One of the most important things you can learn on your mindfulness journey is to understand what kind of eater you are. Are you an emotional eater, are you a picker, are you conditioned to clean your plate even if you are full, do you reach for the salty snacks when you have had too many drinks? Once you begin to understand your eating patterns then you can begin to unlearn some of your bad habits.

“THE RAISIN”

When I began my mindfulness journey part of the course I took was to eat a raisin mindfully. Even though I was on my own, at my own table I felt utterly stupid. Why was I taking the time to roll this wizened bit of fruit between my fingers before nibbling it and what was it going to achieve?

As it turns out all I achieved was a slightly warm, sticky little raisin that ended up stuck to the carpet when I dropped it. So I tried again. And again. I had a box of raisins and I kept going and eventually the light bulb popped on and I realised the importance of mindful eating. This was not just a tiny bit of fruit. It had once been a seed, nurtured, watered, then sun ripened –  totally different in form, then dried, packaged, imported, purchased, and consumed. Many people had been involved with that fruit so that I could sit at my table, mauling it about. It tasted sweet, and had a rough outer texture but a soft middle. It was lovely.

We live such fast paced lives that food is grabbed while we work or deal with a hundred-and-one other things and quite often little or no attention is given to what we are actually consuming and how it reached us.
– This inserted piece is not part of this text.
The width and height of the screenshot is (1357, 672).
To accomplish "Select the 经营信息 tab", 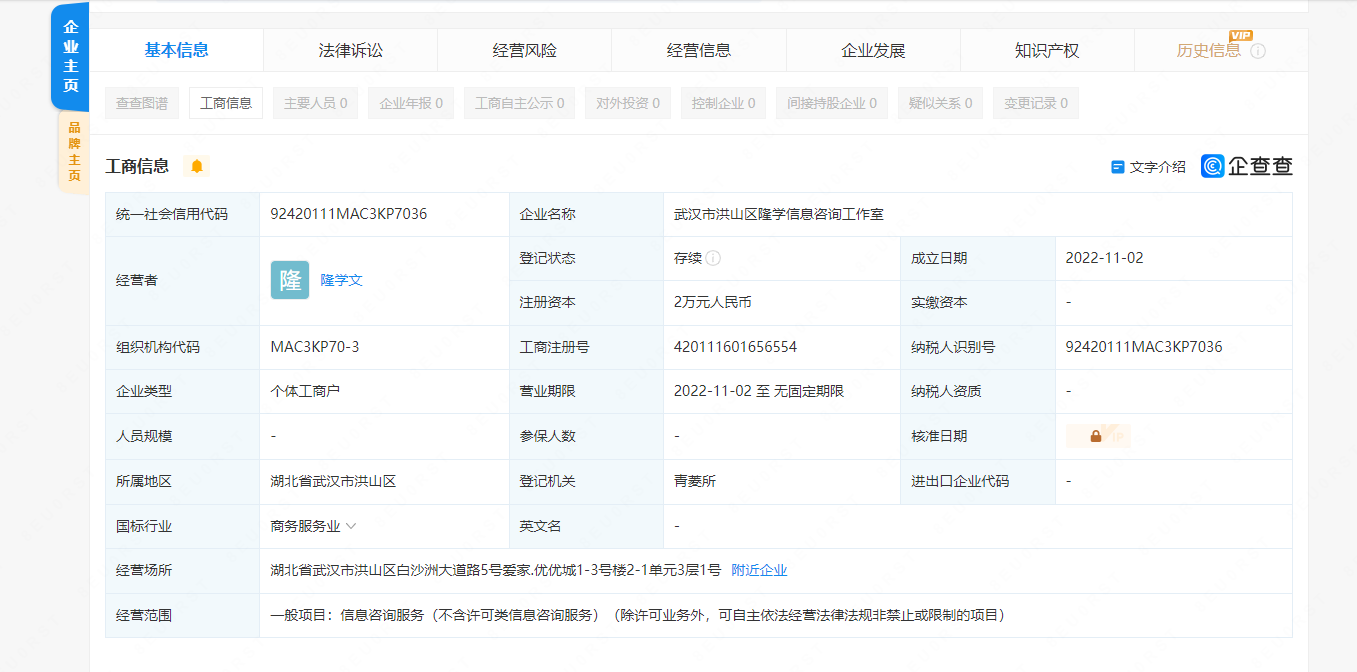I will pos(698,51).

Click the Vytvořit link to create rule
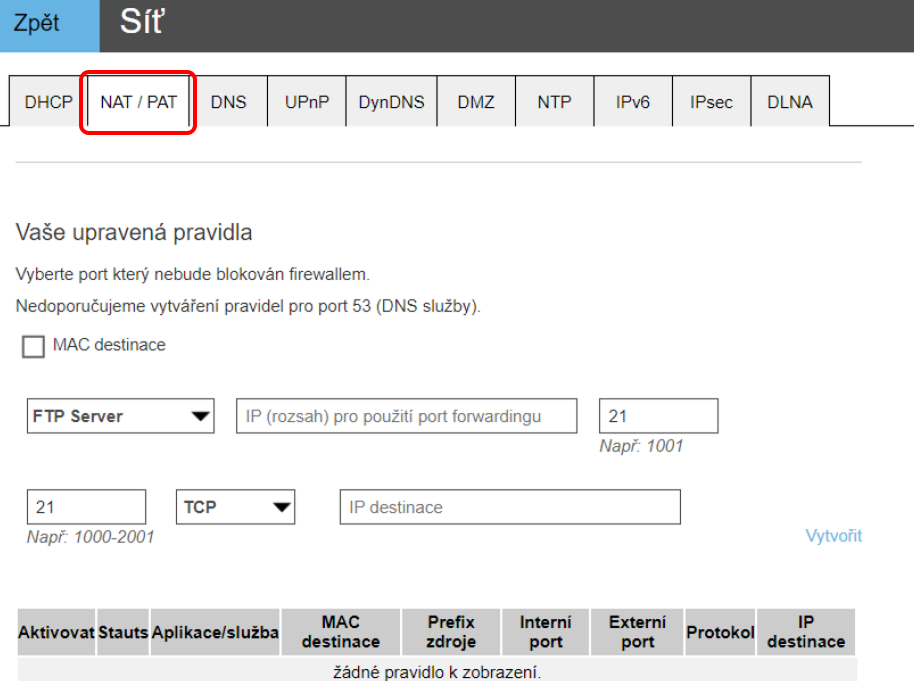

“DON’T EXPECT TOO MUCH, TOO FAST”

Don’t expect to wake up one morning and become a “mindful eater”. Over recent months I have really started to pay attention to what I eat and why, but that didn’t stop me stuffing my face at 1am this Saturday after a night out! Start slowly, don’t expect to sit down to a meal of a many flavours and expect to notice and savour every ingredient and understand their origins but do begin to chew your food and taste it before swallowing and shoving another forkful down. If you have taken the time, or if someone else has put some love in to your meal, take the time to enjoy it.